Faciliteiten en apparatuur zijn resources die u gebruikt om services voor uw klanten uit te voeren. Faciliteiten kunnen fysieke ruimten zijn, zoals serviceafdelingen of vergaderzalen, en bij apparatuur kan het om gereedschappen of andere bedrijfsmiddelen gaan. Voeg deze resources aan Dynamics 365 Customer Service toe om een optimale dienstverlening aan uw klanten te garanderen.

Faciliteiten of resources toevoegen

Zorg, voordat u begint, dat u de beveiligingsrol Systeembeheerder of soortgelijke machtigingen hebt in Microsoft Dynamics 365.

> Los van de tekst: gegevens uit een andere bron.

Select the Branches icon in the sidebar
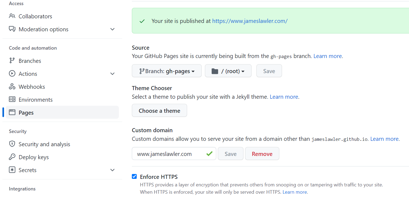The width and height of the screenshot is (409, 198). click(12, 60)
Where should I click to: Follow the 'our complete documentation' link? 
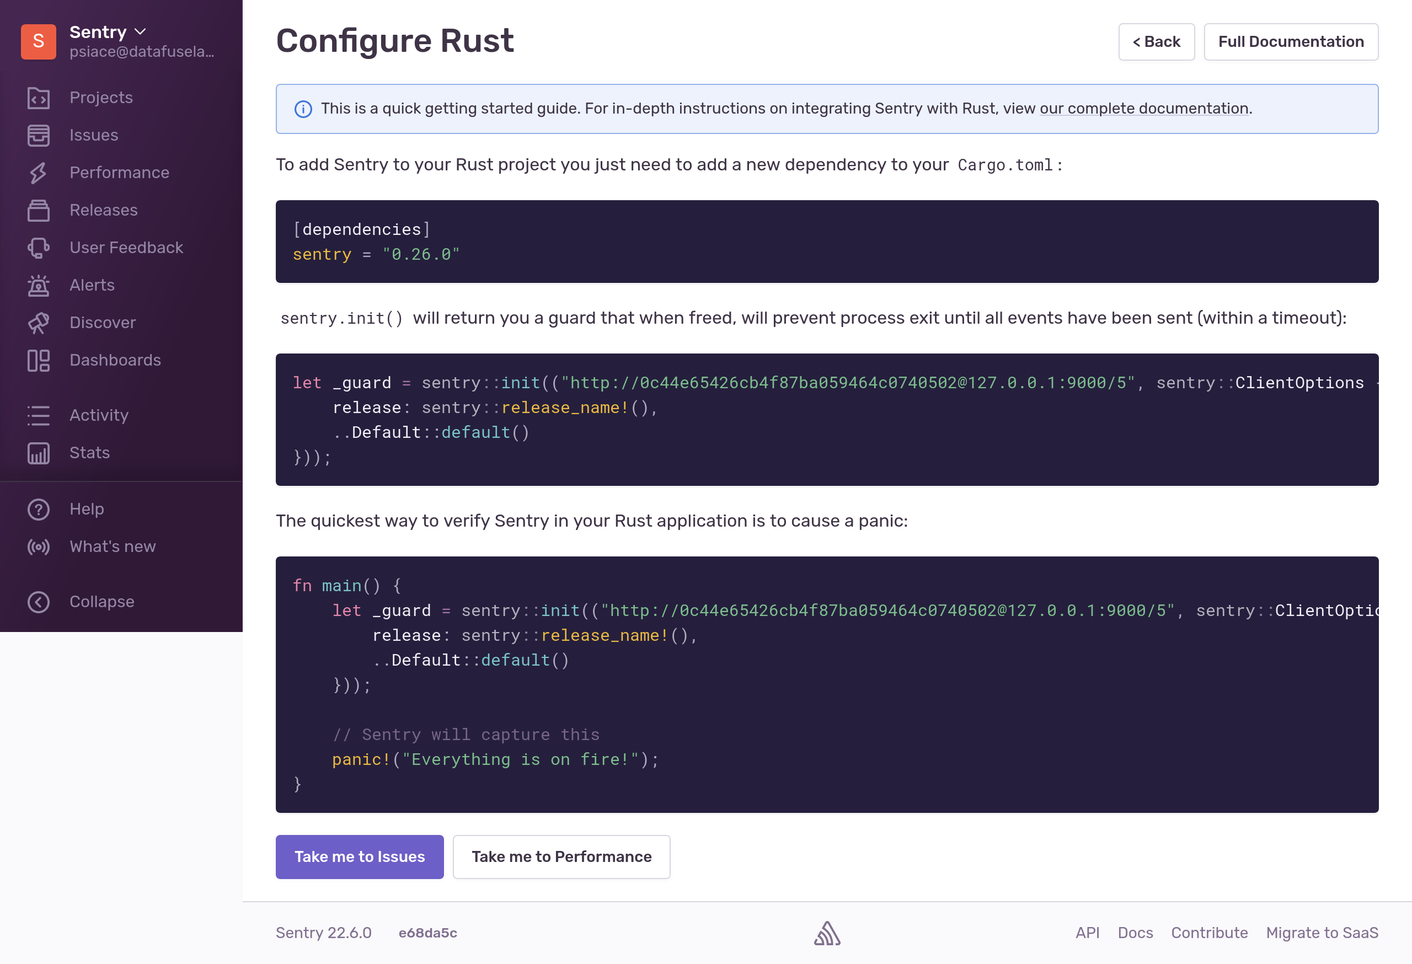coord(1143,109)
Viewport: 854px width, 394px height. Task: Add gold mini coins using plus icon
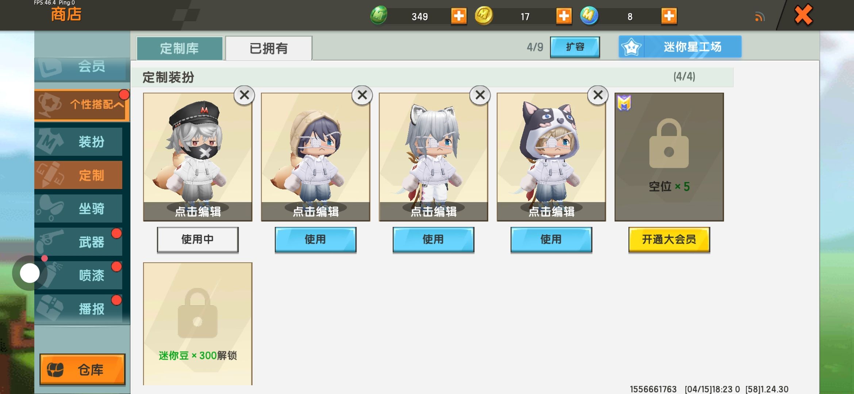click(x=564, y=16)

  1. Navigeer naar de app Customer Service-beheercentrum of Customer Service-hub en voer de volgende stappen uit:

    1. Selecteer in het siteoverzicht de optie Serviceplanning in Bewerkingen. De pagina Serviceplanning verschijnt.

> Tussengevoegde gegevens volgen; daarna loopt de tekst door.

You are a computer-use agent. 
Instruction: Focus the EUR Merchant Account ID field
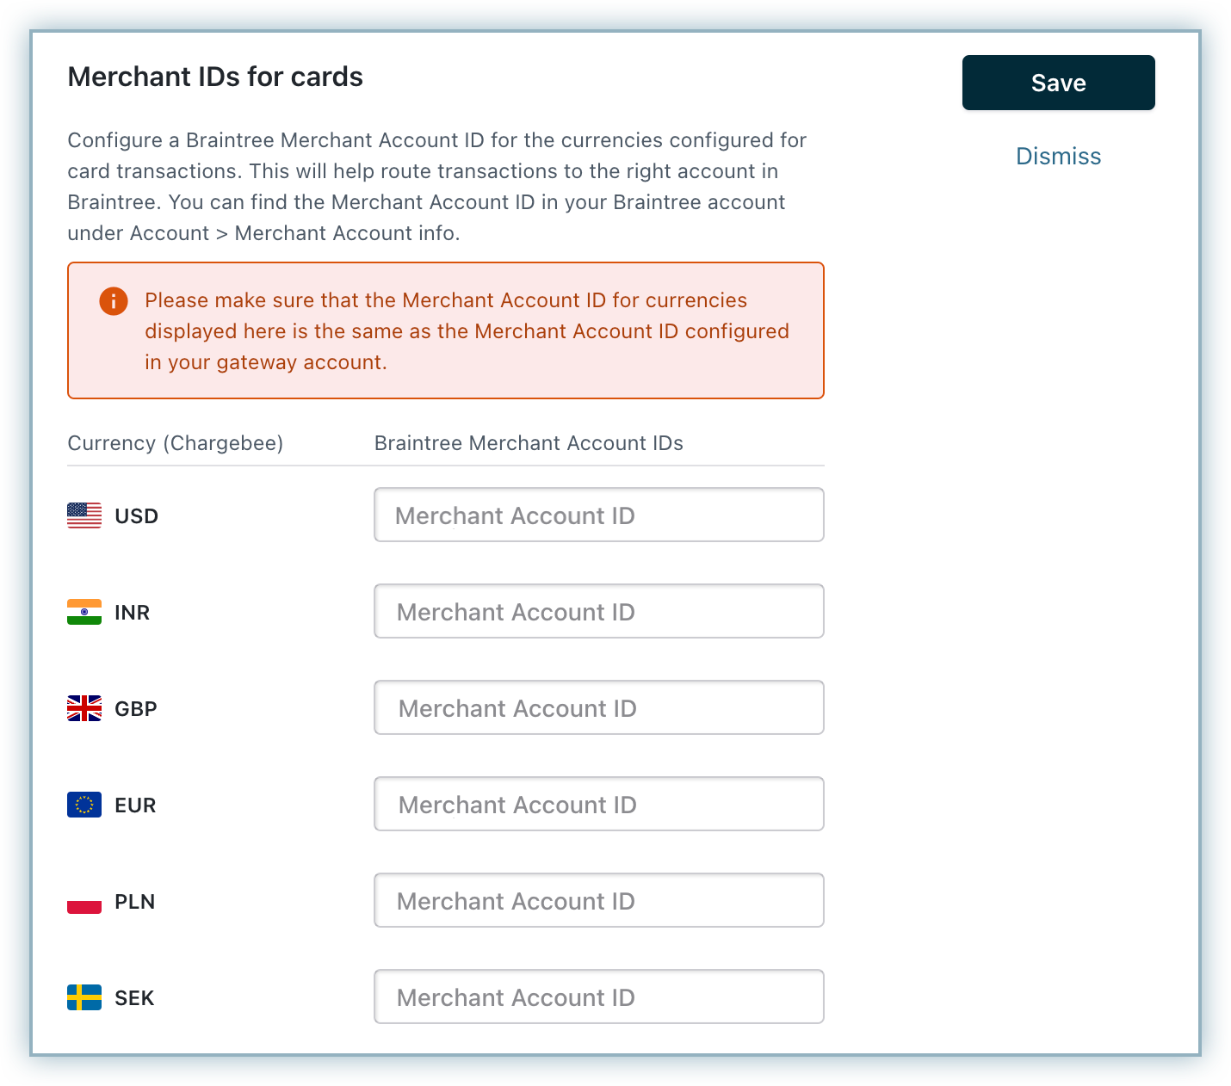click(598, 805)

    2. Selecteer in de sectie Faciliteiten/Apparatuur de optie Beheren.

      De weergave Lokale faciliteiten/apparatuur wordt weergegeven. U kunt schakelen tussen verschillende systeemweergaven via de vervolgkeuzelijst.

  2. Selecteer Nieuw.

  3. Vul de benodigde informatie in:

    • Naam: voer de naam in van de faciliteit of apparatuur die u wilt toevoegen voor het plannen van services.

    • Business unit: in Dynamics 365 Customer Service wordt de business unit automatisch ingevoerd. Als u een andere business unit wilt selecteert, klikt u op de knop Opzoeken en selecteert u vervolgens de business unit in de lijst.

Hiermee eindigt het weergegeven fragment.